Rede · 12.11.2004 Maßnahmen zur Kompensation der LKW-Maut

Wieder einmal beschäftigen wir uns hier im Landtag mit dem Thema, bei dem der Bundesverkehrsminister und seine Vertragspartner sich vor allen Dingen durch Misserfolge und Pannen ausgezeichnet haben. Wieder einmal beschäftigen wir uns mit der LKW-Maut.

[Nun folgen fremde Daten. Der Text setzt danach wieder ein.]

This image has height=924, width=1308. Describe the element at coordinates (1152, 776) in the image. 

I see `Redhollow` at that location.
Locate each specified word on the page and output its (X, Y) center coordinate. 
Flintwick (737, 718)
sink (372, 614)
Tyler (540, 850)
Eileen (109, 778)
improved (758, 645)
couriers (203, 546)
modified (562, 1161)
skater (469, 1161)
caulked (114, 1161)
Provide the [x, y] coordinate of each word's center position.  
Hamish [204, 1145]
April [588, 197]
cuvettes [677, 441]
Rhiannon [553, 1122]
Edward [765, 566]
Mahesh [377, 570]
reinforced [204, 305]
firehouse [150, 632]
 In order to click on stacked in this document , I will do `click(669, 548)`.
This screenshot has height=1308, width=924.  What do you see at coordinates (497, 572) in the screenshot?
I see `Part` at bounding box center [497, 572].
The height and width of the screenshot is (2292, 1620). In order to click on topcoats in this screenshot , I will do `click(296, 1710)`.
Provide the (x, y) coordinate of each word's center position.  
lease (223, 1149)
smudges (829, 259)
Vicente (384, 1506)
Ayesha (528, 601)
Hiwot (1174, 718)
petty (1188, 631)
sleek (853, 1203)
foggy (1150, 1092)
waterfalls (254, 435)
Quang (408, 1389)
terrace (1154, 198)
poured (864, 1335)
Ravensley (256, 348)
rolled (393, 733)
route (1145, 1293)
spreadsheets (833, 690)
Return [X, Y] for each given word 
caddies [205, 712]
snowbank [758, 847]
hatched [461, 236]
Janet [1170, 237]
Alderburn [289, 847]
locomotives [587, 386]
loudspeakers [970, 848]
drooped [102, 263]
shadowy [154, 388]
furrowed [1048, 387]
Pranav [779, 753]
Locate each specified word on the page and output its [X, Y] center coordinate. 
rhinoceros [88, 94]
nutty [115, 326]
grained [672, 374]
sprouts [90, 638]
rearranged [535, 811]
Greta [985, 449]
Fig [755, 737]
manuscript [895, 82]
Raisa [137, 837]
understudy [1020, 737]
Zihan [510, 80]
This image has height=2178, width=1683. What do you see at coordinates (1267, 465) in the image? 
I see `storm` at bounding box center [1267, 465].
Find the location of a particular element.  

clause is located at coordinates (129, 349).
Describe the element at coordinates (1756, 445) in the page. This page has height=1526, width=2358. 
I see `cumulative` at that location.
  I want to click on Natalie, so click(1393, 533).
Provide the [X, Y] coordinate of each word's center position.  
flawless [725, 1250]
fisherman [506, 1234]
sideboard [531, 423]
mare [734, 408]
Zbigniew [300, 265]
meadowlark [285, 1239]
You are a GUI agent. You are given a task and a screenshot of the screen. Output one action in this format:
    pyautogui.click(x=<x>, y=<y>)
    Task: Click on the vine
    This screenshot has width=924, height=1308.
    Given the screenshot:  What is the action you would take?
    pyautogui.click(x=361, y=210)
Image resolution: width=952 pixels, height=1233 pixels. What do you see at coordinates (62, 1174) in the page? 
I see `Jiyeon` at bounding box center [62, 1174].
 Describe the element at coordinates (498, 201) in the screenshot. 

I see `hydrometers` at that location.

Heute geht es aber nicht um die Fragen, ob es nun wirklich am 1. Januar 2005 los geht? Und welche Verkehrsinfrastrukturmaßnahmen wir in Schleswig-Holstein dann endlich angehen können. Oder ob wir wieder einmal Verkehrsprojekte in Schleswig-Holstein hinten an stellen müssen, weil die Maut doch nicht kommt. Nein, heute will die CDU von der Landesregierung erfahren, was sie denn unternommen hat, um die Nachteile für das Transportgewerbe aus der Fernstraßenmaut zu Kompensieren und wie der aktuelle Sachstand ist.

Wenn nicht bald Landtagswahl wäre, würde ich mich wirklich fragen, was die CDU mit diesem Berichtsantrag bezweckt. Denn es scheint, dass der Antragsteller vor lauter Eifer aus den Augen verloren hat, dass die LKW-Maut aus dem Bundesverkehrsministerium kommt. Daher sind wir der Auffassung, wenn jemand Kompensationsansprüche aufgrund der LKW-Maut haben sollte, möge man sich an die Bundesregierung wenden. Dies wäre der logische Ansprechpartner in einer solchen Frage. Wenn schon Kompensation für die LKW-Maut erbracht werden soll, dann doch bitte bundesweit und auf der Grundlage von einheitlichen Regelungen. Dies als Landesangelegenheit zu betrachten und einen Alleingang zu wagen, halte ich für den völlig falschen Ansatz.
Und ich möchte generell zu bedenken geben, dass Kompensationsmaßnahmen für die LKW-Maut von der EU durchaus angezweifelt werden könnten. Schließlich werden alle LKW, die unsere Fernstraßen benutzen mit der Maut zur Kasse gebeten. Das bedeutet, dass auch ausländische LKW eine Maut zahlen müssen.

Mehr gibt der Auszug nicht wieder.